Suara kekasihnya memecah kegiatan melamun yang sudah ia lakukan sejak tadi. Kini keduanya sedang berada dalam wahana biang lala. Wahana favorit mereka jika pergi ke karnival malam, meski dingin selalu menusuk tajam.

"Ha? Aku tidak apa - apa kok. Memangnya aku terlihat tidak baik - baik saja?"

"Tidak, hanya saja kau jadi pendiam. Apa kau sedang bad mood?"

"Aku tidak bad mood kok. Tapi aku-" Yohan melirik ke arah lampu - lampu karnival yang gemerlap.

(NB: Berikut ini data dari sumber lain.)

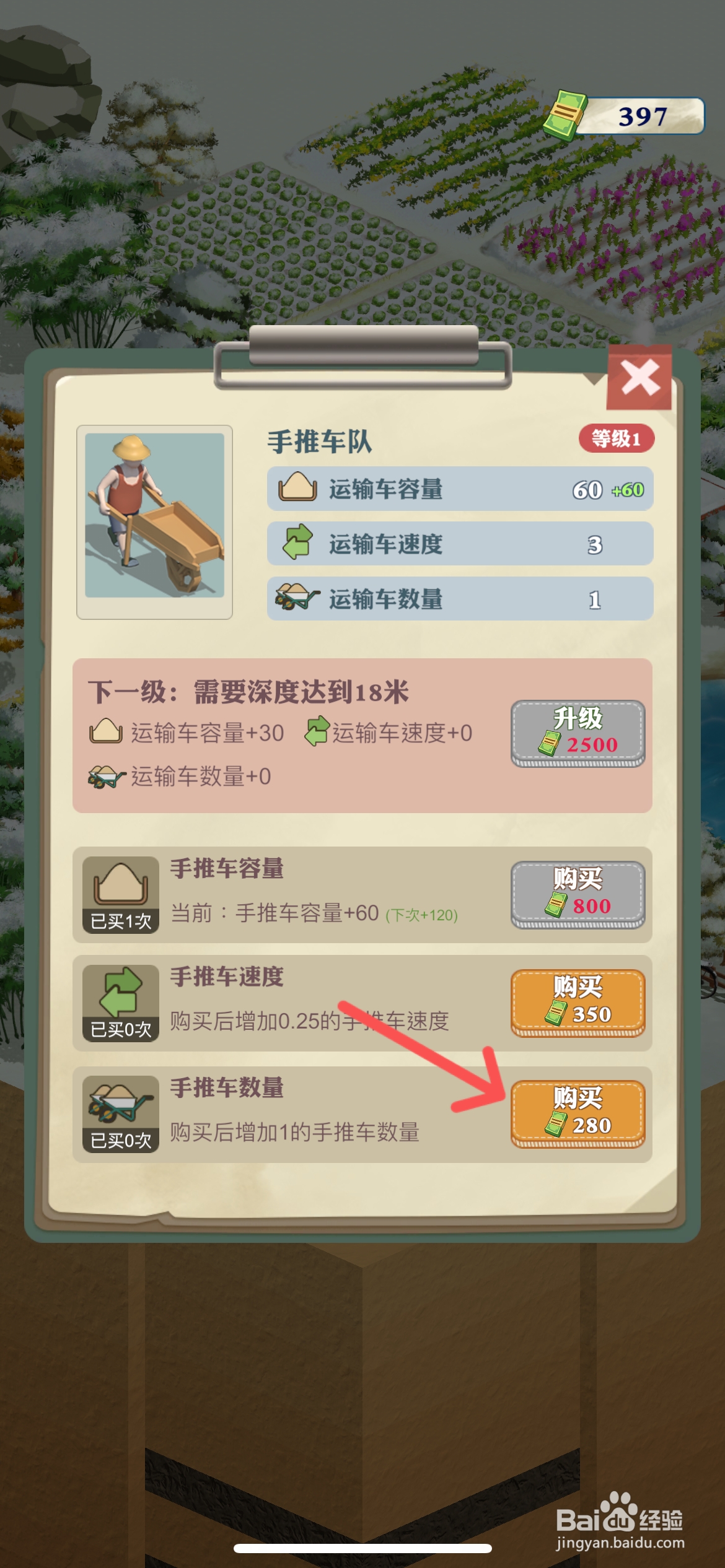725x1568 pixels.
Task: Select the 运输车数量 1 stat row
Action: click(x=460, y=598)

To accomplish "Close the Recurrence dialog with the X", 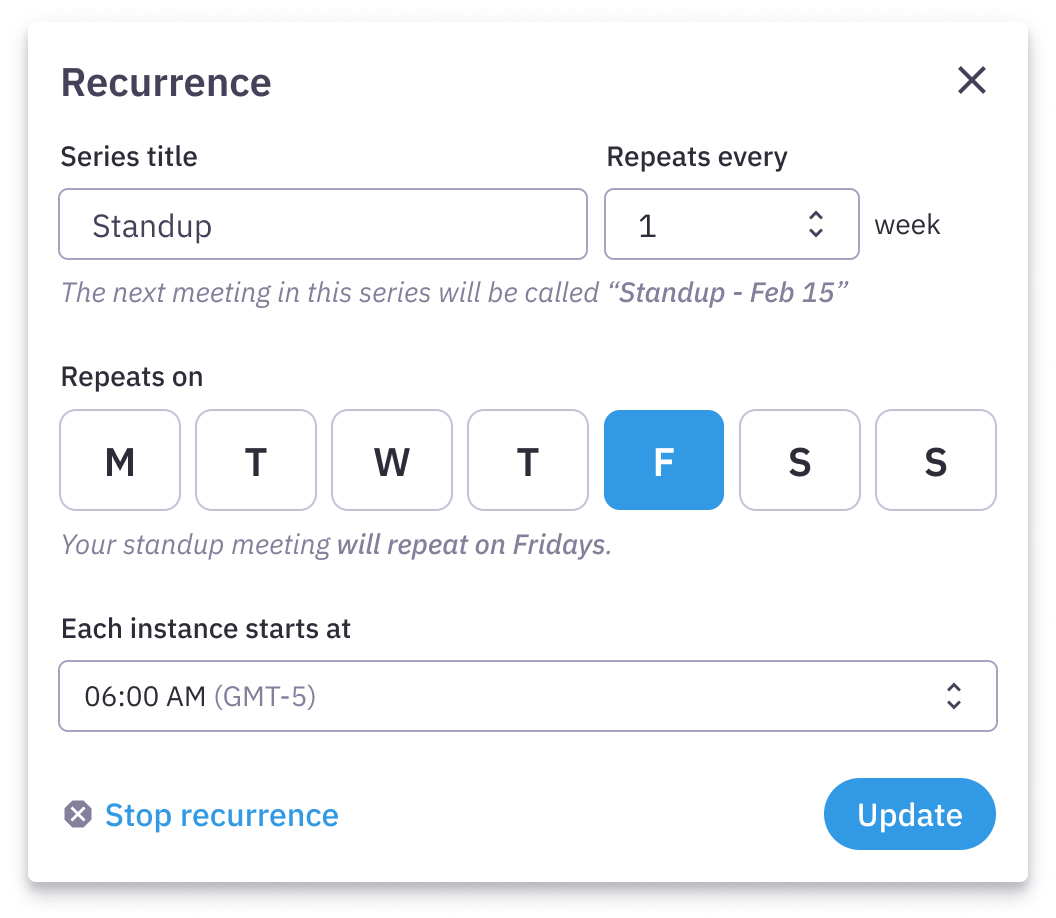I will (971, 81).

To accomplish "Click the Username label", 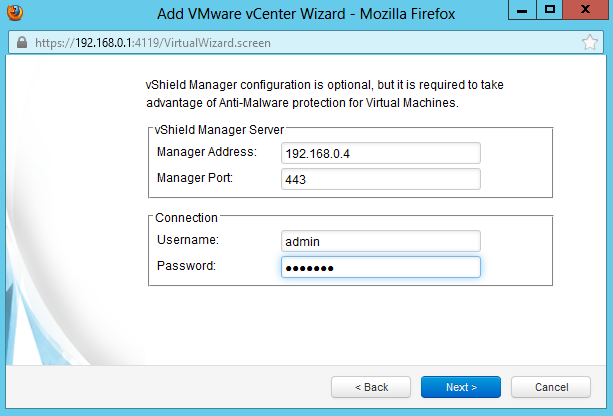I will tap(188, 240).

Enam tahun lalu, cahaya cantik itu mengalihkan pandangan Hangyul darinya. Seorang Kim Yohan yang berumur 16 tahun tentu bukanlah seseorang yang pintar dalam mengontrol perasaan. Hangyul yang terlihat lebih mempesona dari warna - warni lampu karnival pada malam itu membuat dirinya gila. Dengan segala keberanian, ia mencium pipi Hangyul dari arah samping. Yohan menganggap hal itu akan menjadi hal terbodoh yang pernah ia lakukan. Namun seakan dewi fortuna sedang berpihak padanya, Hangyul malah menciumnya kembali, tepat di bibir.

Sejak moment tak terduga itu, mereka menjadi sepasang kekasih. Sudah enam tahun lamanya mereka bersama. Tentu, Lelaki yang lebih muda darinya beberapa bulan itu telah menjadi bagian dari kesehariannya. Jika Yohan boleh memilih, ia tak ingin lepas begitu saja. Ia tak ingin pergi.

"-aku hanya tidak mau berpisah." Ucapnya jujur. Dalam benaknya, terbayang gambaran kehidupannya yang sepi di sebuah flat di Stanford. Tanpa Hangyul yang memeluknya saat ia lelah. Tanpa Hangyul yang menemaninya menonton film hingga jam 2 pagi. Tanpa Hangyul yang memberinya semangat saat tugasnya ia anggap terlalu sulit.

Tanpa Hangyul

Si lelaki bersweater biru muda bergerak menggeser tubuhnya, memperkecil jarak antara dirinya dan Yohan. "Siapa juga yang bilang kita mau berpisah?"

"Dua hari lagi, Lee Hangyul. Dua hari lagi."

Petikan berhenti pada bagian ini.